# Brushing FPoE Hollandlac Brilliant?



## rwransom (Aug 7, 2013)

Anyone ever tried brushing FPoE Hollandlac Hi Gloss? Their application instructions don't even mention spraying:

http://www.finepaintsofeurope.com/store/pc/viewPrd.asp?idproduct=39#application

One client wants their front door and the other has a paint grade vanity.

So thinking about brushing after using FPoE's putty and primer. Anyone had a good experience doing this?

I don't have an HVLP or anything cool like an Kremlin Airmix. Wonder how it would spray with airless and FFT410?

Thank You.


----------



## Damon T (Nov 22, 2008)

Airless would eat a lot of paint in the hose etc. it brushes great. No need for spray really. Flows out amazing by brush. 
Long recoat time. 


Sent from my blah blah blah


----------



## rzwinston (Oct 29, 2014)

Damon T said:


> Airless would eat a lot of paint in the hose etc. it brushes great. No need for spray really. Flows out amazing by brush.
> Long recoat time.
> 
> 
> Sent from my blah blah blah


what brushes are best I used mostly white china(eg. purdy Adjutant for other alkyds) is some OX better?THX


----------



## Phinnster (Feb 20, 2013)

I actually think it brushes horribly
It dries fast ( can't dip back in to painted surface ). Also it likes to sag 
I would think and lube as much as you can 

Sanding and dusting between coats in critical 
Also ox n hair for bristle is my preference


----------



## Roamer (Jul 5, 2010)

Think multiple thin coats for best results. Also, be sure and thin the paint with the FPoE thinner that will make the brushing a bit easier. Do not use regular thinner.


----------



## cardwizzard (Sep 13, 2010)

You can spray or brush, they do not recommend rolling it. As roamer says thin coats are best. 
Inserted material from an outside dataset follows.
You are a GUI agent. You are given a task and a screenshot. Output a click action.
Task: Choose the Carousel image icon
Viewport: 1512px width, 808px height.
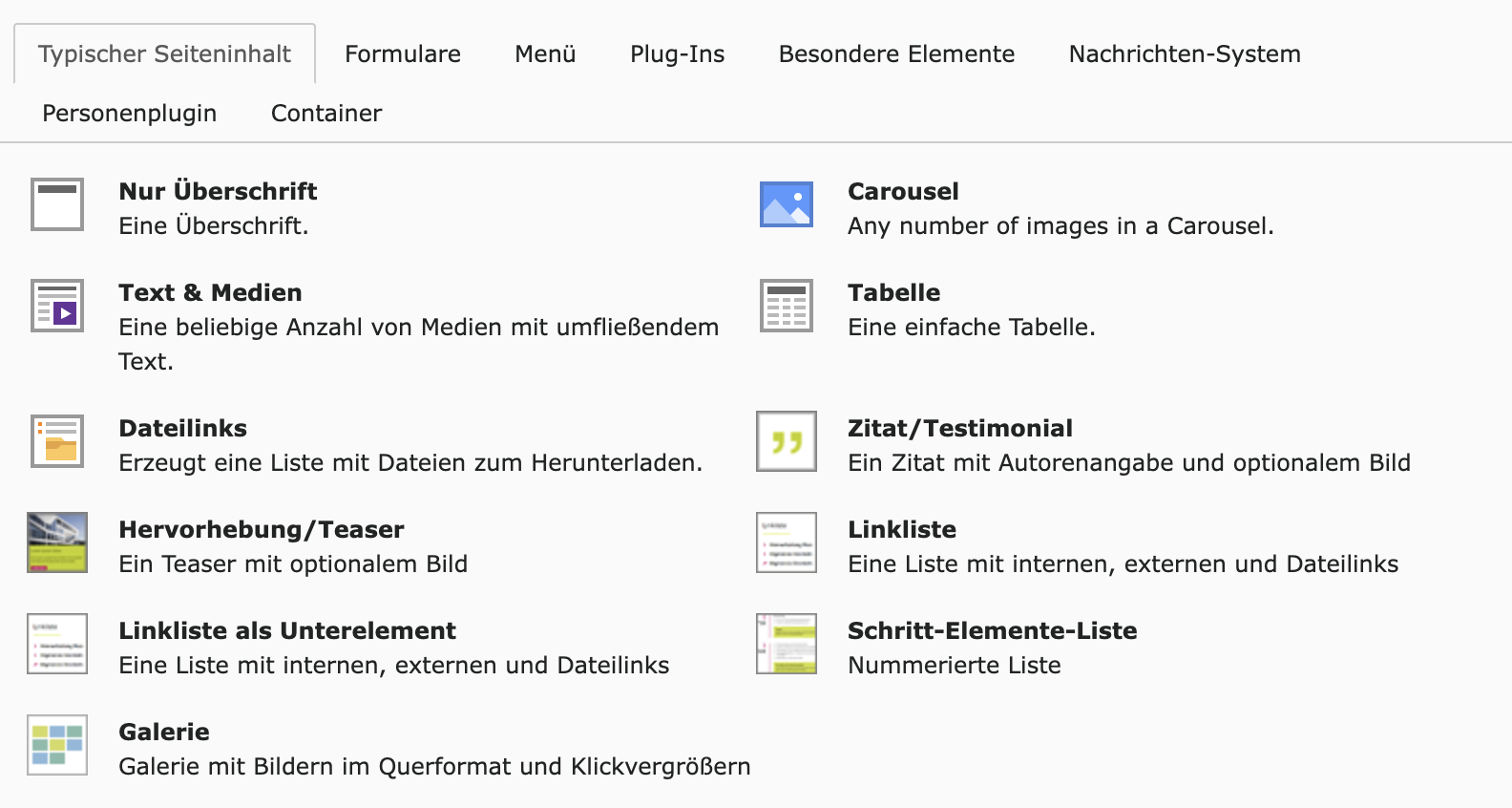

Sent from my D5503 using PaintTalk.com mobile app


----------



## PRC (Aug 28, 2014)

I use the brilliant regularly. One of my clients has it on the walls and trim throughout most of their house. We brush it all the time. It has a learning curve so if you are not familiar do yourself a favor an get a quart to play around with in the shop.
Use FPoE thinner and add more as needed through the day. Use FPOE oil primer(they have tint/deep bases too). Thin coats and I like ??08 tip for spray with airless for trim. Sand, vac and tack every coat. Sand primer with 180 and 240/320 between finishes. Usually takes 2 full days to be able sand each finish coat. I like Corona chinex brushes. I have rolled it but it's not it's best appearance.


----------



## Sustainable in OR. (Dec 30, 2010)

Have sprayed FPoE with Capspray 115 HVLP and #3 tip / needle set.
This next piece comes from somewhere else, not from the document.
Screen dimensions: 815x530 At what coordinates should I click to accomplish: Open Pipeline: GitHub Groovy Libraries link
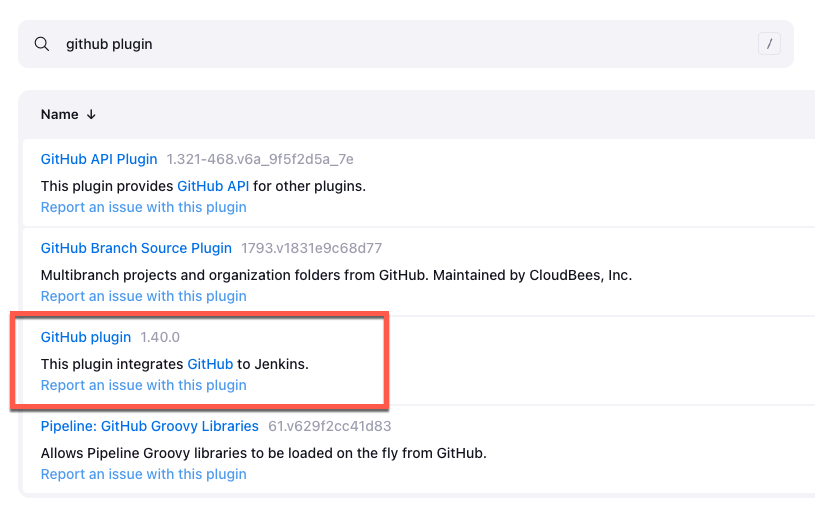(149, 426)
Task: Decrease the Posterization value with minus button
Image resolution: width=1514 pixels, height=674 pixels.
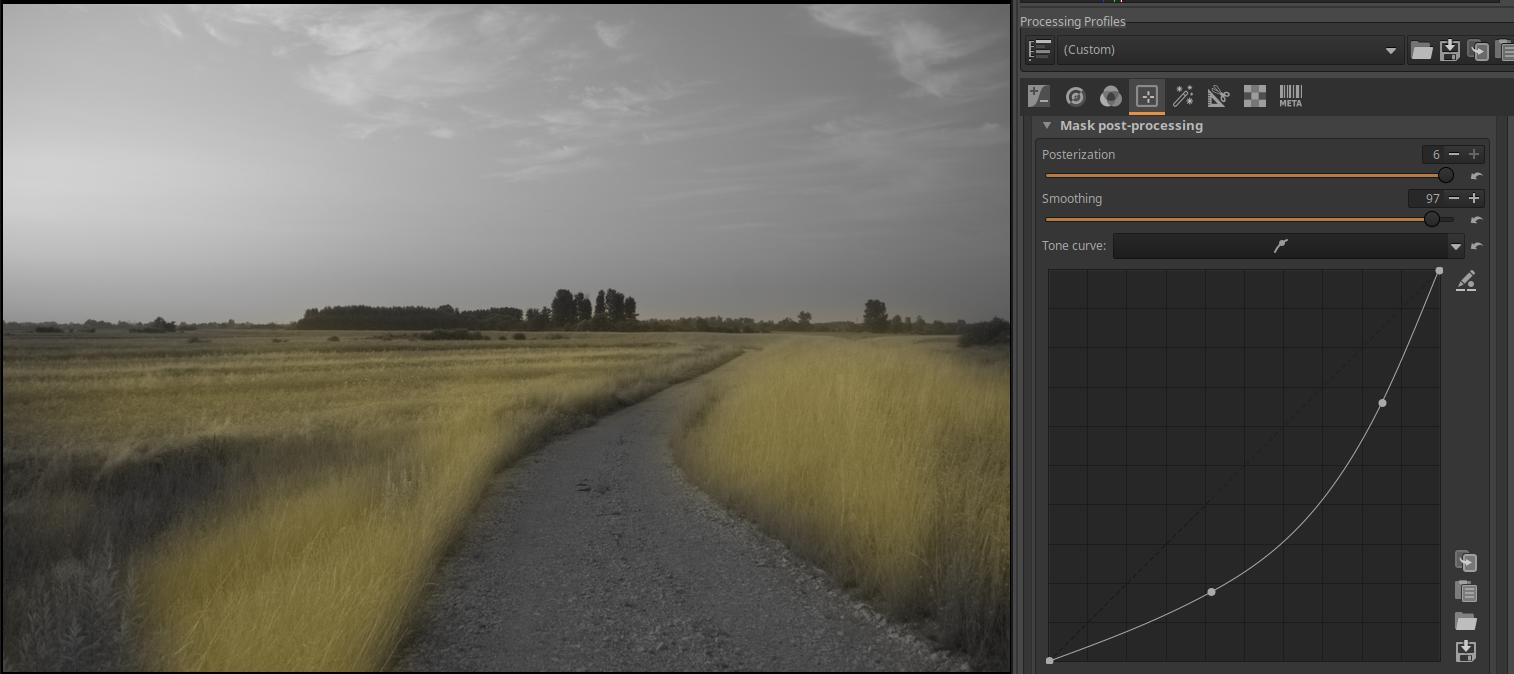Action: (x=1454, y=154)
Found it worked well either way thinned with the FPoE thinner or XIM solvent based extender. 
Built thin coats as others have mentioned, just be ready to have this be a longer term project than you thought due to sand, recoat times, etc..
Takes a lengthy time to "cure" so be carefully when attempting to handle too soon like I did - you get too do it over again for some more practice!


----------



## Damon T (Nov 22, 2008)

Has anyone done a side by side comparison of the FPoE and the Advance high gloss? I'm guessing they're pretty similar, and the Advance is light years easier to use. The FPoE probably has a higher build and fuller body to it.


----------



## PRC (Aug 28, 2014)

Damon T said:


> Has anyone done a side by side comparison of the FPoE and the Advance high gloss? I'm guessing they're pretty similar, and the Advance is light years easier to use. The FPoE probably has a higher build and fuller body to it.


Yes. 
Advance HG
Pros-
- Easier to apply (still likes to run)
- better return to service
- clean up
- price
- less yellowing in low light areas
- odor
- touch up

Con-
- adhesion was just okay
- coverage was not as good as FpoE (with white and dark green)
- inferior leveling to oil (still good)
- unproven for exterior yet (for me at least)

FpoE Brilliant
Pros
- leveling
- sheen
- coverage

Cons
- odor
- yellowing
- fade, chaulk (exterior)
- touch up (it doesn't)
- return to service 

My conclusion is, I'd rather work with Advance but look at the Brilliant.


----------



## Damon T (Nov 22, 2008)

The Grand Entrance is exterior rated and I have it in good authority the advance HG is also.
Btw thanks for the comparison!


----------



## PRC (Aug 28, 2014)

How do you like Grand Entrance? I have not used it yet. I've read that Advance HG is rated for it but I was a little unsure of it. How long have you had exterior projects done with it? My Ben Moore rep mentioned something about the manufacturer relabeling all Advance products for exterior at some point. Not sure if he meant actually relabel or it will be reformulated.


----------



## GSP82 (Feb 20, 2014)

PRC said:


> How do you like Grand Entrance? I have not used it yet. I've read that Advance HG is rated for it but I was a little unsure of it. How long have you had exterior projects done with it? My Ben Moore rep mentioned something about the manufacturer relabeling all Advance products for exterior at some point. Not sure if he meant actually relabel or it will be reformulated.


. 
I like like Grand Entrance a lot and here's a door I painted with it


----------



## Damon T (Nov 22, 2008)

PRC said:


> How do you like Grand Entrance? I have not used it yet. I've read that Advance HG is rated for it but I was a little unsure of it. How long have you had exterior projects done with it? My Ben Moore rep mentioned something about the manufacturer relabeling all Advance products for exterior at some point. Not sure if he meant actually relabel or it will be reformulated.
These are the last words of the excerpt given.